» TASK REQUIREMENTS:
Quote the listing from its first line through the line that contains "point(588,47)", both ends included, and leave the pictures out.

[Rows showing where targets appear]
++++
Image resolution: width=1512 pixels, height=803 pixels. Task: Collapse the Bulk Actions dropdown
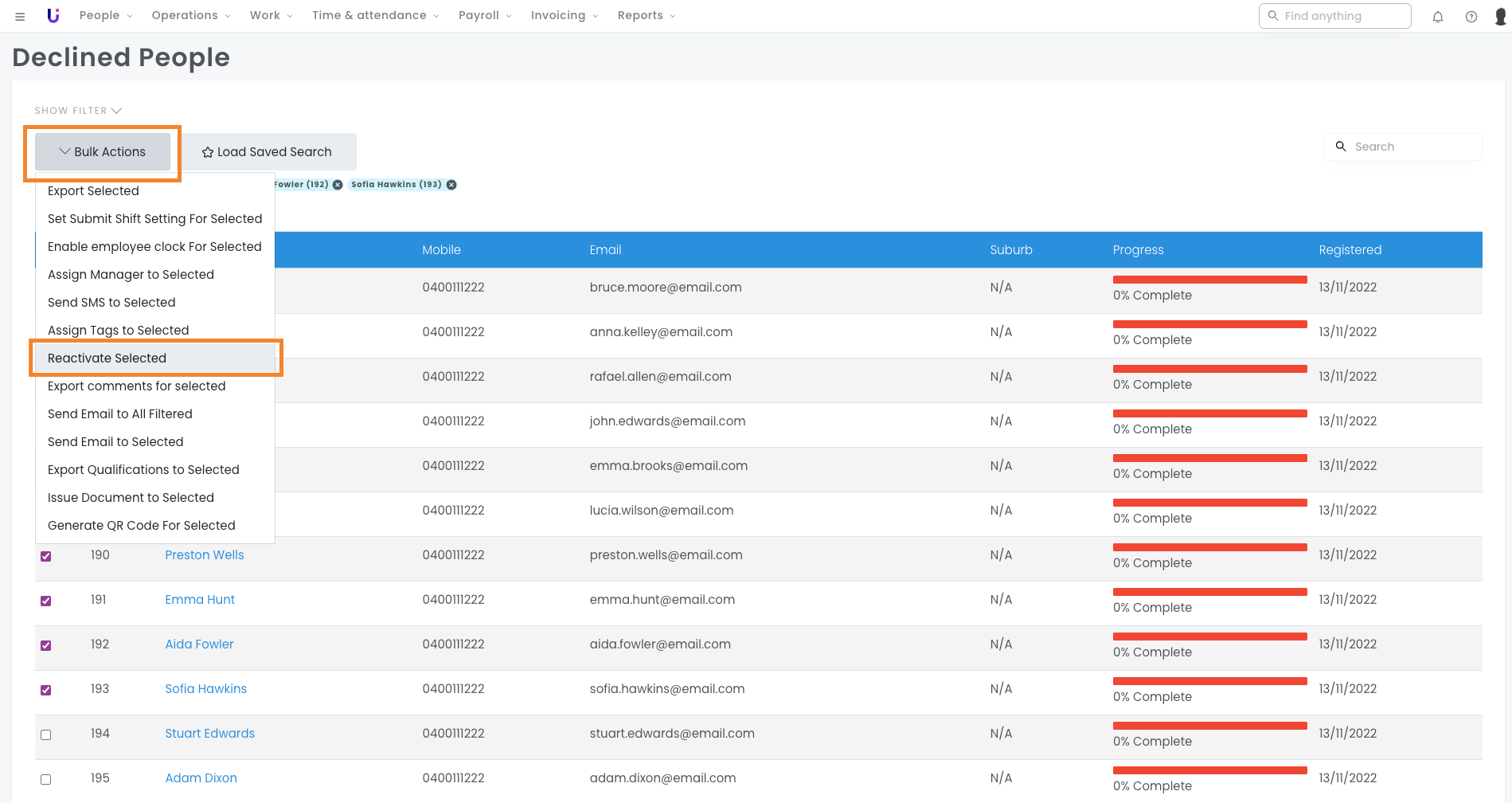103,152
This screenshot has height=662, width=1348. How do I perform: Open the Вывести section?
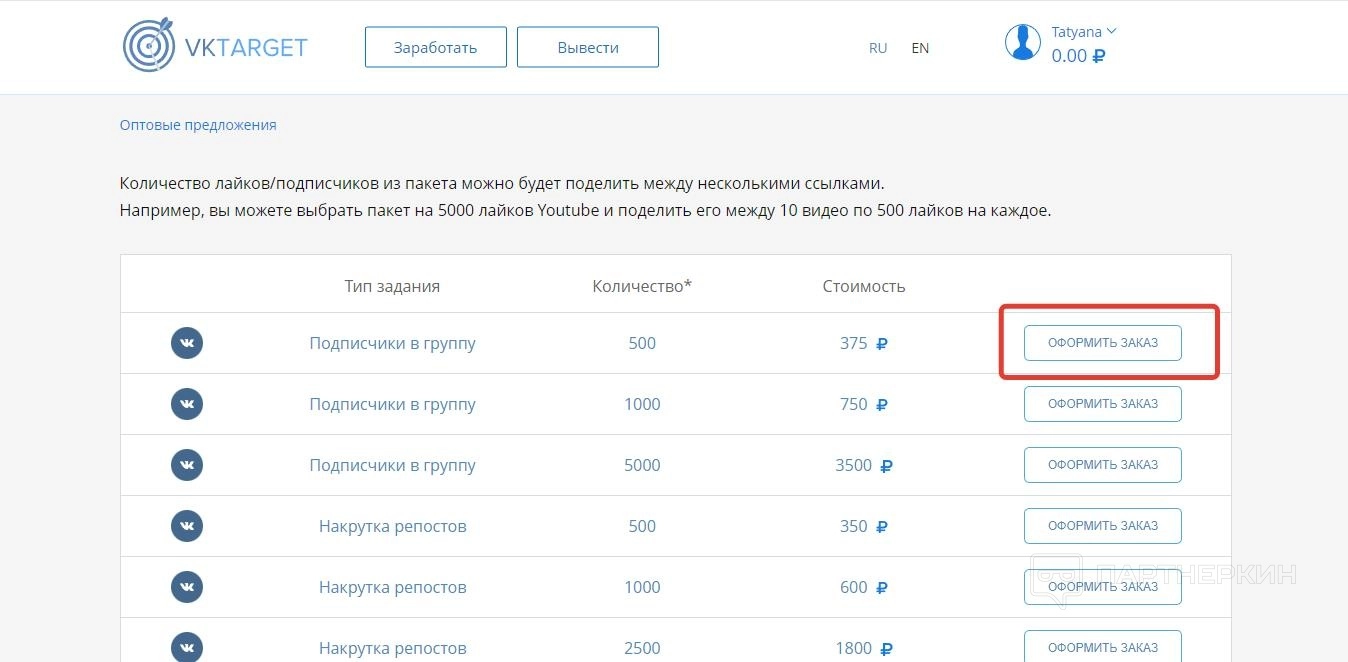point(588,47)
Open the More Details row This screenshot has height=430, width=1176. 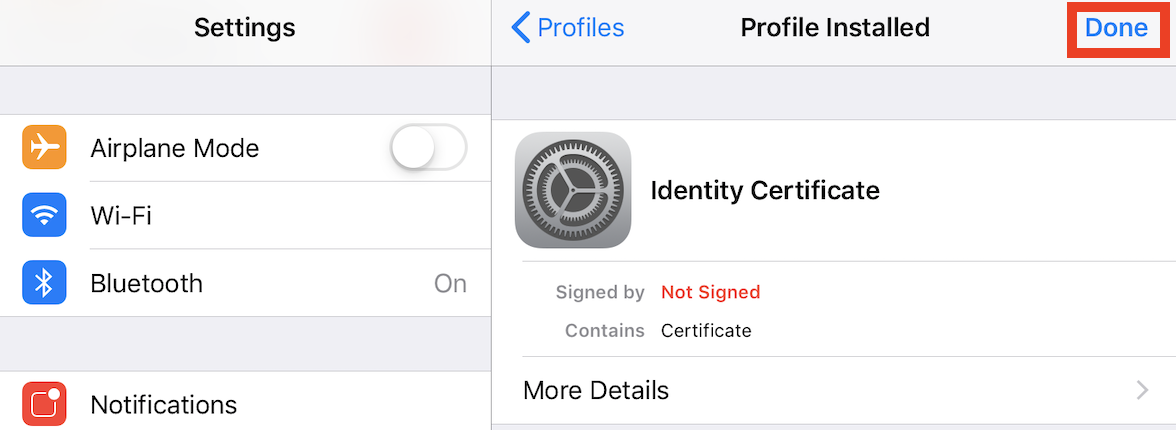[834, 390]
++++
» WRITTEN RESPONSE:
Image resolution: width=1512 pixels, height=803 pixels. Task: Collapse the Bulk Actions dropdown
103,152
This screenshot has height=662, width=1348. How do I perform: Open the Вывести section?
point(588,47)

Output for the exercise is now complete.